Namun perlu ditelisik, bekerja sama dengan pihak asing tidak salah, yang harus digaris bawahi bertujuan untuk apa, jika bertujuan untuk segera mendapatkan pekerjaan maka ini selaras dengan konsekuensi diterapkannya sistem kapitalisme, yakni segala sesuatunya diukur dengan materi, mahasiswa belajar diharapkan segera mendapatkan pekerjaan, bukan untuk memecahkan problematika umat.

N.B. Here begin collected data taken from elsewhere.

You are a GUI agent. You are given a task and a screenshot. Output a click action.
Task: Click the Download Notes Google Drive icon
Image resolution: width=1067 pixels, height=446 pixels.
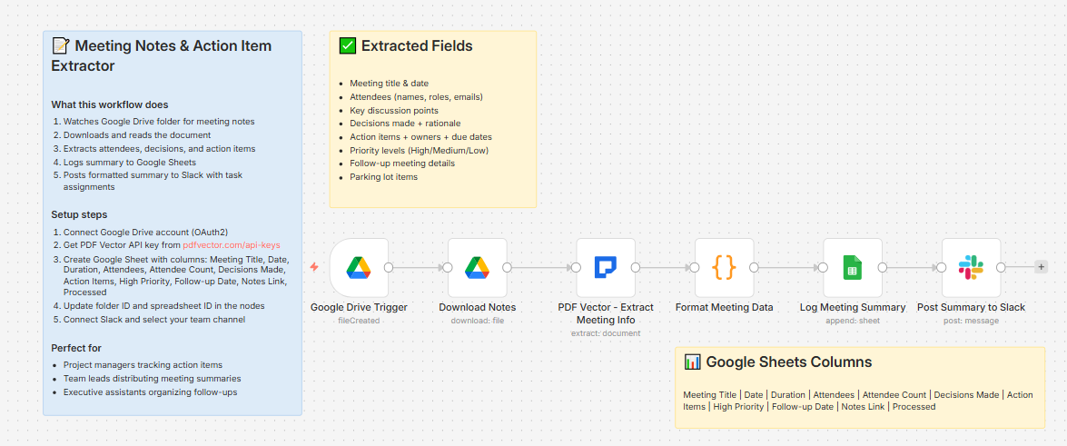(x=478, y=268)
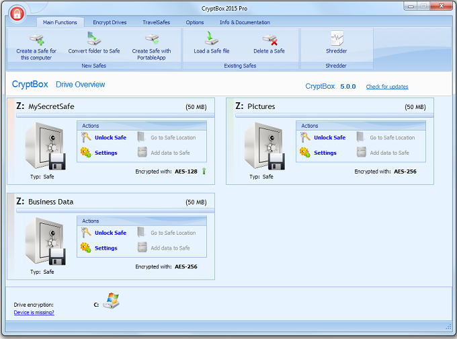Open Settings for the Pictures safe
Image resolution: width=457 pixels, height=339 pixels.
[325, 153]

Miris sekali, generasi yang seharusnya fokus menuntut ilmu, malah tenaga dan pikirannya disalah gunakan bagi keserakahan kaum kapital. Ini menunjukkan kegagalan negara dalam melindungi generasi. Salah satu peran negara adalah menyediakan lapangan pekerjaan, namun faktanya masyarakat harus berebut mencari kerja, tidak terkecuali mereka mencari kerja hingga keluar negeri.
Pendidikan dalam Islam
Sungguh berbeda sekali ketika Islam diterapkan dalam kehidupan, Islam bukan hanya mengatur ibadah ritual saja, tetapi Islam adalah sebuah aturan kehidupan, yang mana dalam sistem Islam generasi dididik untuk fokus belajar, dan keilmuannya digunakan untuk kemaslahatan umat, terkait lapangan pekerjaan, negara lah yang seharusnya memfasilitasi semua itu. Sehingga tidak akan ada tindak pidana perdagangan orang dengan modus magang.

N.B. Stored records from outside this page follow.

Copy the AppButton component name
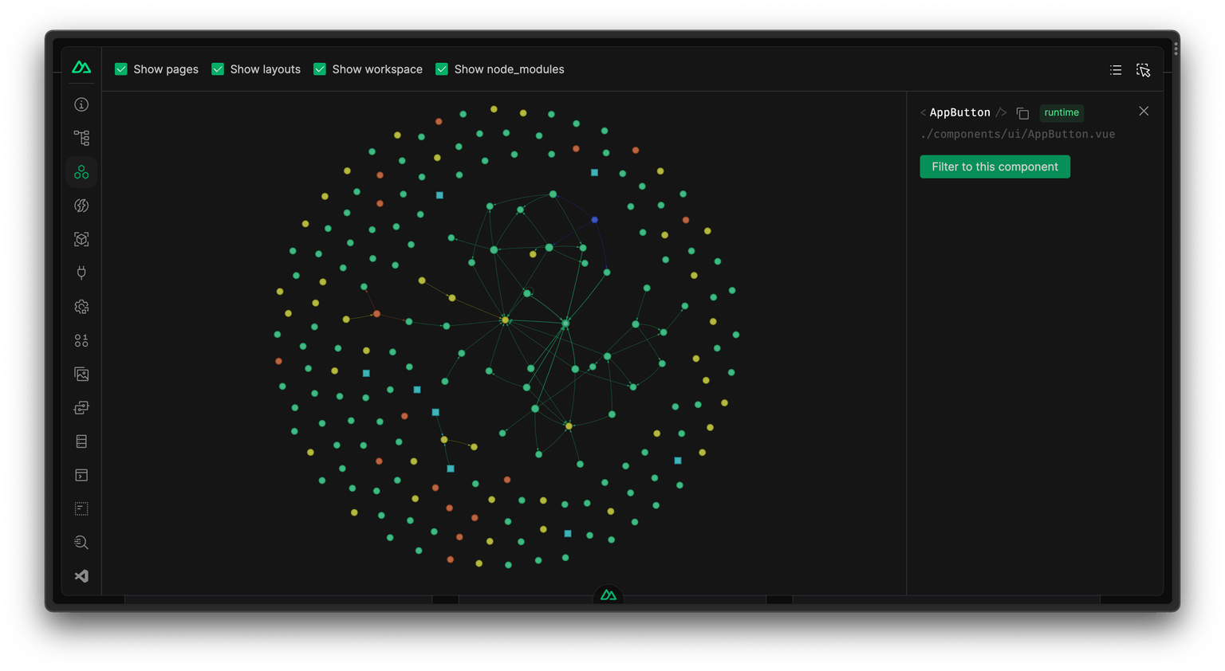 point(1022,112)
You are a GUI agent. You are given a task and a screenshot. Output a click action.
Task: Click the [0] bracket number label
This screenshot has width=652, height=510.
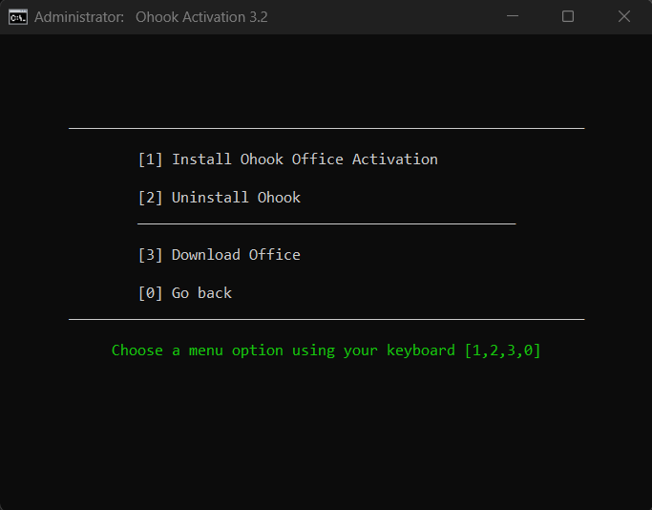click(x=150, y=293)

“Imam (Khalifah) adalah raa’in (pengurus rakyat) dan ia bertanggung jawab atas pengurusan rakyatnya” (HR al-Bukhari).
Artinya dibutuhkan peran negara dalam mengatur magang di perguruan tinggi, tujuannya untuk mengatasi permasalahan di masyarakat bukan sebagai budak para kapital. Serta negara lah yang bertanggung jawab menyediakan lapangan pekerjaan bagi mahasiswa yang telah lulus.
Jangan sampai mahasiswa kesusahan mencari pekerjaan di dalam negeri, sehingga membuat mereka mencari pekerjaan ke luar negeri, karena hal ini membawa dampak buruk, peran negara digantikan oleh pihak swasta atau asing, dengan begini generasi mudah dijajah dalam segala sisi.

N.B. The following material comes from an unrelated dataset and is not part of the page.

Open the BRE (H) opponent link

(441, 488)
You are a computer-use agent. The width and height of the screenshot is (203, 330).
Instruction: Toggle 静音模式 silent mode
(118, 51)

Berbeda dengan pendidikan dalam Islam, pendidikan dalam Islam mencetak generasi dengan pola pikir dan pola sikap yang sesuai dengan Isalm (syahsiah islamiah) bukan mencari pekerjaan, karena lapangan pekerjaan telah disediakan oleh negara, ada pun jika ilmu dibutuhkan untuk membangun peradaban yang berkaitan dengan teknologi maka negara yang akan mengadakannya dengan menyeleksi rakyatnya dan negara yang akan menggaji.
Dalam Islam akidah Islam dijadikan landasan dalam membuat kurikulum, maka bukan tidak mungkin jika generasi yang lahir dalam sistem Islam adalah generasi faqih fiddin.